───── EXTRAIT DE PAGE ─────
Maud Franklin (Aurélie Denis) : le besoin d’absolu de chaque matin

 Franklin

  • Maud Franklin (aka Aurélie Denis) , « Le Taxi » dessins de Nathalie Trovato, , Editions Esperluète, 120 pages, 16,50 €, Noville sur Méhaigne, Belgique

 

Aurélie Denis (Aka Maud Franklin) insufflent à son œuvre une qualité que les gens ne décrivent pas, mais – pour peu qu’ils soient sensibles – ressentent et exigent : l’œuvre travaille pour la vie dans l’envie de réaliser et d’aller vers un but imperceptible mais pressenti. Aurélie poursuit son escalade Elle sait qu’il n’existe pas de vie sans problème, pas d’art sans domaine à interroger, pas d’image sans corps. Tout masque le dévoile.

 

En conséquence Aurélie Denis relie le monde visible et l’ineffable à travers ses corps dans le chaos de sensations et de sentiments. Toute une machinerie intuitive, intellectuelle, musculaire se met en place : l’artiste imagine à travers ses « figurations » son intériorité. La porte en est ouverte à tous les choix avec l’oubli de soi, le regret et la jubilation, la colère parfois d’avoir raté le coche (du moins à ce qu’elle croit).

 

Jusqu’à l’humble effacement de sa propre image Aurélie Denis se transcrit mais ne décide de rien : elle laisse faire la vie, sa vie. Reste l’essentiel en de telles images. Certaines se construisent lentement, d’autres avec fulgurance.

 

Les plus lentement élaborées n’ont pas de date de naissance, elles sont commencées depuis toujours et ne seront jamais terminées. Ce sont de longues conversations avec le corps et son humanité. Les plus rapides proviennent d’un chaos de formes cachées en elle. Créant, l’artiste assiste à une lutte pour la vérité. Elle n’a pas toute les commandes en mains et se trouve étonnée de voir ce qu’elle donne au regard.

 

A tout moment le désir lui vient de sabrer la montée suspecte des tons et des formes mais elle résiste. C’est comme si au milieu d’une piste de cirque elle avait envie de crier haut et fort qu’elle s’éloigne, qu’elle ne comprend plus rien. Les onomatopées n’auraient-elles pas plus d’impact que les belles phrases ou images ? Puis elle se reprend : elle ose jeter l’image aussi distante d’un drame que d’un amusement. Elle montre l’agression, le charme, le réveil, l’endormissement.

 

L’émotion du corps  est primordiale. L’expressivité tout autant. Cédant à des pulsions qui deviennent autant de marqueurs de l’  « écriture » plastique ou non qui l’habite, Aurélie Denis dispose d’un langage inédit. Elle doit sa dignité à oser s’exposer publiquement. A cela une raison : chaque être a quelque chose à donner et, par cela, il avance vers l’ineffable. Dans un besoin d’absolu de chaque matin.
───── DONNÉES ─────
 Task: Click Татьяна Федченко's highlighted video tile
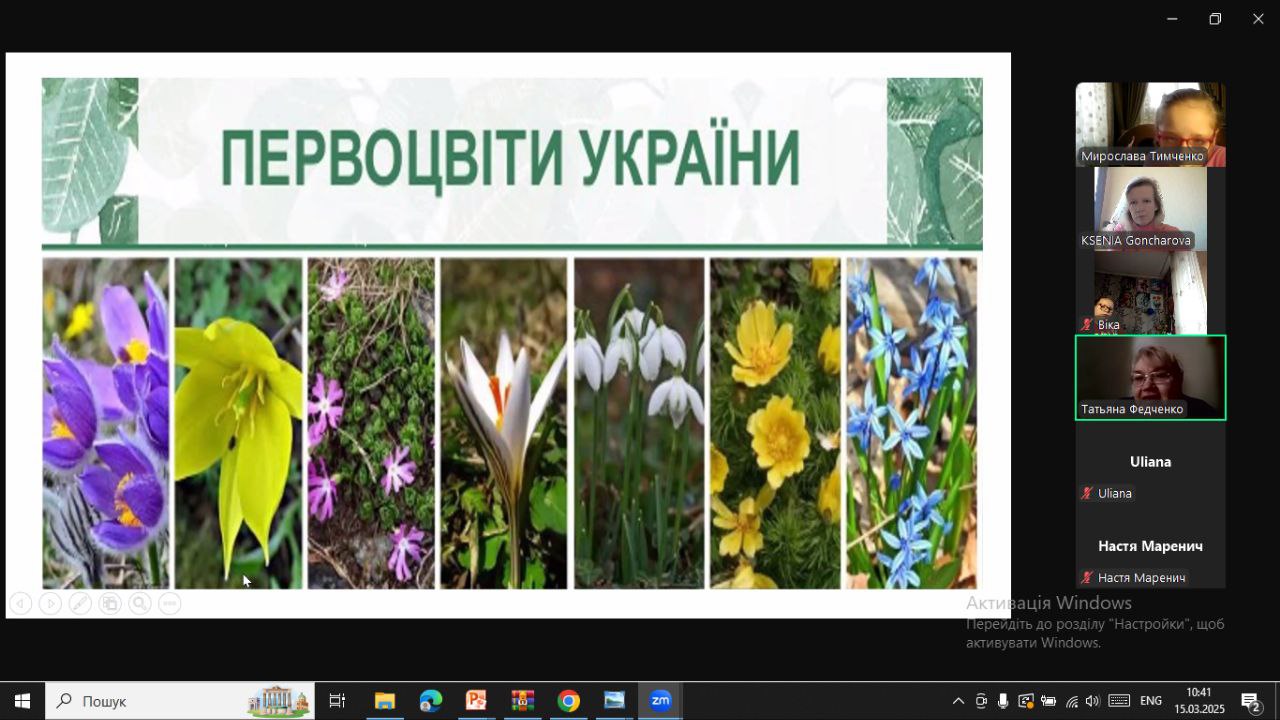click(1150, 377)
─────
▶ [CONSIGNE]: Reproduisez à l'identique le passage de l'article consacré à Aurélie Denis qui va de « Aurélie Denis (Aka » à « masque le dévoile. », bornes comprises.

▶ [RÉPONSE ATTENDUE]:
Aurélie Denis (Aka Maud Franklin) insufflent à son œuvre une qualité que les gens ne décrivent pas, mais – pour peu qu’ils soient sensibles – ressentent et exigent : l’œuvre travaille pour la vie dans l’envie de réaliser et d’aller vers un but imperceptible mais pressenti. Aurélie poursuit son escalade Elle sait qu’il n’existe pas de vie sans problème, pas d’art sans domaine à interroger, pas d’image sans corps. Tout masque le dévoile.